→ **TASK PROMPT**
Whenever a line below holds the word "Aike", count it once; report the total and nothing else.
[Start of Attachment]
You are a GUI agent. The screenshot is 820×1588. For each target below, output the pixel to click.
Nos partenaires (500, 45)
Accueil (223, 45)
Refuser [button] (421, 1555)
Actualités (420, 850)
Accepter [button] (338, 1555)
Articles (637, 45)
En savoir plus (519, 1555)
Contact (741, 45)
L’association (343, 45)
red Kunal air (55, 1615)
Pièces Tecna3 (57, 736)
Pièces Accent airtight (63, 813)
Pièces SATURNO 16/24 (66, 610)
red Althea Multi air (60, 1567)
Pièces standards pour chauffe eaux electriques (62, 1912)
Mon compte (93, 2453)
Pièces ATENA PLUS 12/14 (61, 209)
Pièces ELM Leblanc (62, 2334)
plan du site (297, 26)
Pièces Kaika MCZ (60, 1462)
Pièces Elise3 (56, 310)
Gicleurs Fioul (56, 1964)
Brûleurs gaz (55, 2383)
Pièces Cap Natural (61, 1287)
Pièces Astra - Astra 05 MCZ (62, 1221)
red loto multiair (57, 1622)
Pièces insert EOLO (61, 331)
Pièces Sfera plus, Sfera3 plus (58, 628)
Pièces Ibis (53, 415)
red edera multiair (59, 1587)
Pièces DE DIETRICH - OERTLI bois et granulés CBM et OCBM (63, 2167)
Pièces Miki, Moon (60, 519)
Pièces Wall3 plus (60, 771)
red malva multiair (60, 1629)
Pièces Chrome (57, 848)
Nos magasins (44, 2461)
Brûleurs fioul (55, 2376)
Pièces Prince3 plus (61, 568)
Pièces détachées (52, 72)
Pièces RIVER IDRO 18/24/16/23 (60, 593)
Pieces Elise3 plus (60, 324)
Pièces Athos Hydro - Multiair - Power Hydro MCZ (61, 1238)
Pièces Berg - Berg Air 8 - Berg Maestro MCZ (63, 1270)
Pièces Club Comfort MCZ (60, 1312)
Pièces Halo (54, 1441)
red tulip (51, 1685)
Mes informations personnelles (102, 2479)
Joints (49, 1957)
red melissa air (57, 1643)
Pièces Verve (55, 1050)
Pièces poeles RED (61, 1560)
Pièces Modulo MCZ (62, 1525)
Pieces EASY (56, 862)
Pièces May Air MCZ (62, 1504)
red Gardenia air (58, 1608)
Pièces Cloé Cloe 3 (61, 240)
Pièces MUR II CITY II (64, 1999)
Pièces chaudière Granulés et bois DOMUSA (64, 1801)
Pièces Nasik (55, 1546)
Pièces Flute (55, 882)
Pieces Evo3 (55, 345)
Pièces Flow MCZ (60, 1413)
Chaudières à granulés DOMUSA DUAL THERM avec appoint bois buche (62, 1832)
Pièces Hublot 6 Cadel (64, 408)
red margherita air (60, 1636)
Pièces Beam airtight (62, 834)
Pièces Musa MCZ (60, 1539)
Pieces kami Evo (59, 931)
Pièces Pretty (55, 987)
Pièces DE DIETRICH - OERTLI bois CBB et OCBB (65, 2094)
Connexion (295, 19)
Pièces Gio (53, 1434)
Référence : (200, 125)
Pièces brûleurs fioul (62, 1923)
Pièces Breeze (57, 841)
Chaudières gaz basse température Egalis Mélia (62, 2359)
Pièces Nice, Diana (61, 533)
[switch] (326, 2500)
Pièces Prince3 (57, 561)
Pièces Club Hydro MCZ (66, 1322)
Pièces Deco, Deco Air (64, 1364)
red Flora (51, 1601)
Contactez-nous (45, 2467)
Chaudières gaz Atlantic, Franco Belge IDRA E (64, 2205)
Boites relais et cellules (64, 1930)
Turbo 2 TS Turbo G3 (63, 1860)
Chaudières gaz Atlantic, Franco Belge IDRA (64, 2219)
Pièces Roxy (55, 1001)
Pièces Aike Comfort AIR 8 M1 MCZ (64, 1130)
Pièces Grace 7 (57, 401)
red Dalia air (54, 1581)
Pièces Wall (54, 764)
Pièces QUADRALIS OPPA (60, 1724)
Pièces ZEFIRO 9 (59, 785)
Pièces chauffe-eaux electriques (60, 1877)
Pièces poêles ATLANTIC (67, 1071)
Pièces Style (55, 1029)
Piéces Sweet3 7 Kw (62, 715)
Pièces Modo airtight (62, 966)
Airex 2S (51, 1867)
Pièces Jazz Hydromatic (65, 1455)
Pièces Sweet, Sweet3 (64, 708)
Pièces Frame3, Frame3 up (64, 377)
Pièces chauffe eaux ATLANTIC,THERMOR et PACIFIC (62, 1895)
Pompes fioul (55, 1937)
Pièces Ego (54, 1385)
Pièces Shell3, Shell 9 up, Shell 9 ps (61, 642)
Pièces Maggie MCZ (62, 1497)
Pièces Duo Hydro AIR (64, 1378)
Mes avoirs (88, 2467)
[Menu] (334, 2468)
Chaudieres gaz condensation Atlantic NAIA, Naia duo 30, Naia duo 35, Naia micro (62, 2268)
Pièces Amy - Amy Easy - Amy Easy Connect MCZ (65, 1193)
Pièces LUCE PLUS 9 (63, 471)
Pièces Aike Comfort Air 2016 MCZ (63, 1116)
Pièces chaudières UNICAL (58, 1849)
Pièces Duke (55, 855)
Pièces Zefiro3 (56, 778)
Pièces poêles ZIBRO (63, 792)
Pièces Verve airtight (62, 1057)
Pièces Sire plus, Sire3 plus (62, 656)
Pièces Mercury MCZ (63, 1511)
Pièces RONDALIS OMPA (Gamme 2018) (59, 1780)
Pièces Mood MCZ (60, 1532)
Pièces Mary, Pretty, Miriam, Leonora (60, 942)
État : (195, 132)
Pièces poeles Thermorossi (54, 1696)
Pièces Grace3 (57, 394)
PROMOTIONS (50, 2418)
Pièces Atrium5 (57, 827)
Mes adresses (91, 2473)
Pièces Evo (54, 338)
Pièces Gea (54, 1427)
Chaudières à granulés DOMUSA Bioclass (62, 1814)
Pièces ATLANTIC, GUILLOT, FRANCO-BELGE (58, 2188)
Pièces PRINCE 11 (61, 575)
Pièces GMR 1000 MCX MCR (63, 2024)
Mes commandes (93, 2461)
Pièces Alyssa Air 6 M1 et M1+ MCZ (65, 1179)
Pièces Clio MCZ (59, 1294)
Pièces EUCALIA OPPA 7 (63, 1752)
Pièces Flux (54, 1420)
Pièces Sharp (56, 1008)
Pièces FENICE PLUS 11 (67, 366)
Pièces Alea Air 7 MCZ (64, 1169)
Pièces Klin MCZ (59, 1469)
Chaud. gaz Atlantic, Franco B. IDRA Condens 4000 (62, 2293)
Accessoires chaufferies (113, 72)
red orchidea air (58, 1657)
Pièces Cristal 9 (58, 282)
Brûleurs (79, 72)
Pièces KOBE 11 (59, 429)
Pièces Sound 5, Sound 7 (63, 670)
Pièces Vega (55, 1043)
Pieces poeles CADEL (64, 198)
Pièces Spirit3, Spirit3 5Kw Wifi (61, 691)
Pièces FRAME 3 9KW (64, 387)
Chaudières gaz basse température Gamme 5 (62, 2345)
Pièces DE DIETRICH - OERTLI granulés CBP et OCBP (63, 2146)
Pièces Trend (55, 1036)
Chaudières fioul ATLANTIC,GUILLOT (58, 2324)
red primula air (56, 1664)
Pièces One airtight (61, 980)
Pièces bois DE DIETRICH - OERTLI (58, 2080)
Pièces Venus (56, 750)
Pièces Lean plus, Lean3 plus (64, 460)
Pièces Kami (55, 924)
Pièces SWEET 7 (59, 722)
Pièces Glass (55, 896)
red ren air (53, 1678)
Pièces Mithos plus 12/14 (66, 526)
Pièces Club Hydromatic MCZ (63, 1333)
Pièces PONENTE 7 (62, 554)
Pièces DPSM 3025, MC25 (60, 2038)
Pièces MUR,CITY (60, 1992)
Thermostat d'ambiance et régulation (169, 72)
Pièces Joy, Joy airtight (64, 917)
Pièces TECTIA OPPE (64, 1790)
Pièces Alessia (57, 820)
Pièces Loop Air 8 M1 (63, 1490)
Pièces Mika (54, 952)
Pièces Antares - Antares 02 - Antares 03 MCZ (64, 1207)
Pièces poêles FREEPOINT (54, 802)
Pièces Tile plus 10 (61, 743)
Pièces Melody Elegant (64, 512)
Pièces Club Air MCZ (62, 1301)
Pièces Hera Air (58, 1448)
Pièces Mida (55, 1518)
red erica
[End of Attachment]
→ **YOUR RESPONSE**
2